An identical copy of all the entries is the required result.

(Collected data)
* * * * *
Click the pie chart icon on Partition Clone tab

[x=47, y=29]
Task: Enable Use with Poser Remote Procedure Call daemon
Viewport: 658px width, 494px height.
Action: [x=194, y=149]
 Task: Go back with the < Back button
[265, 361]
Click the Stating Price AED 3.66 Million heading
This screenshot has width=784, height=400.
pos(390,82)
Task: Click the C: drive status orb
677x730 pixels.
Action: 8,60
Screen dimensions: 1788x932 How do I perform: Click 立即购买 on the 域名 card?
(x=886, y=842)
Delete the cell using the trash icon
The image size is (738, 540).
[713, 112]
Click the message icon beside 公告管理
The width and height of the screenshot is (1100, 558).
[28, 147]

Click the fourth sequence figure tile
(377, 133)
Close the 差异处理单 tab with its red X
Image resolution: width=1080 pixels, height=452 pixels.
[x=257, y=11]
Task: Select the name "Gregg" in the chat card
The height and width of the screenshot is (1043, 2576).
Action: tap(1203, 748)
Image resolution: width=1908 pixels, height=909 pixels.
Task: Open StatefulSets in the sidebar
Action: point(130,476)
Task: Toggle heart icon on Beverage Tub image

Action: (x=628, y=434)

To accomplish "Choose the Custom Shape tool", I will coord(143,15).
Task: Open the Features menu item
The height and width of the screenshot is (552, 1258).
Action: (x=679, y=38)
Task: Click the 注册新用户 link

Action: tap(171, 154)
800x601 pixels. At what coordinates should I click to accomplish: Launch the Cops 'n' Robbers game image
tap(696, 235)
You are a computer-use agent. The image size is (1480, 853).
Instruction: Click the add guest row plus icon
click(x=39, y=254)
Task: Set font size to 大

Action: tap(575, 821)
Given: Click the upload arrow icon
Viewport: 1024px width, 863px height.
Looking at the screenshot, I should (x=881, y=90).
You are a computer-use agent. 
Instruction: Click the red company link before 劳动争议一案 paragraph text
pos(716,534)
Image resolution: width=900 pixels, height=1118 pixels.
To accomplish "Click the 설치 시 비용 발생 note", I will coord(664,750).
* * * * *
RESPONSE BOX:
Click the pie chart icon on Partition Clone tab

[x=47, y=29]
Task: Enable Use with Poser Remote Procedure Call daemon
Viewport: 658px width, 494px height.
Action: [x=194, y=149]
 Task: Go back with the < Back button
[265, 361]
Click the Stating Price AED 3.66 Million heading
This screenshot has width=784, height=400.
pos(390,82)
Task: Click the C: drive status orb
677x730 pixels.
Action: 8,60
Screen dimensions: 1788x932 How do I perform: Click 立即购买 on the 域名 card?
(x=886, y=842)
Delete the cell using the trash icon
The image size is (738, 540).
[713, 112]
Click the message icon beside 公告管理
The width and height of the screenshot is (1100, 558).
[28, 147]

Click the fourth sequence figure tile
(377, 133)
Close the 差异处理单 tab with its red X
Image resolution: width=1080 pixels, height=452 pixels.
[x=257, y=11]
Task: Select the name "Gregg" in the chat card
The height and width of the screenshot is (1043, 2576).
Action: tap(1203, 748)
Image resolution: width=1908 pixels, height=909 pixels.
Task: Open StatefulSets in the sidebar
Action: point(130,476)
Task: Toggle heart icon on Beverage Tub image

Action: (x=628, y=434)

To accomplish "Choose the Custom Shape tool", I will coord(143,15).
Task: Open the Features menu item
The height and width of the screenshot is (552, 1258).
Action: (x=679, y=38)
Task: Click the 注册新用户 link

Action: tap(171, 154)
800x601 pixels. At what coordinates should I click to accomplish: Launch the Cops 'n' Robbers game image
tap(696, 235)
You are a computer-use agent. The image size is (1480, 853).
Instruction: Click the add guest row plus icon
click(x=39, y=254)
Task: Set font size to 大

Action: tap(575, 821)
Given: Click the upload arrow icon
Viewport: 1024px width, 863px height.
Looking at the screenshot, I should (x=881, y=90).
You are a computer-use agent. 
Instruction: Click the red company link before 劳动争议一案 paragraph text
pos(716,534)
Image resolution: width=900 pixels, height=1118 pixels.
To accomplish "Click the 설치 시 비용 발생 note", I will coord(664,750).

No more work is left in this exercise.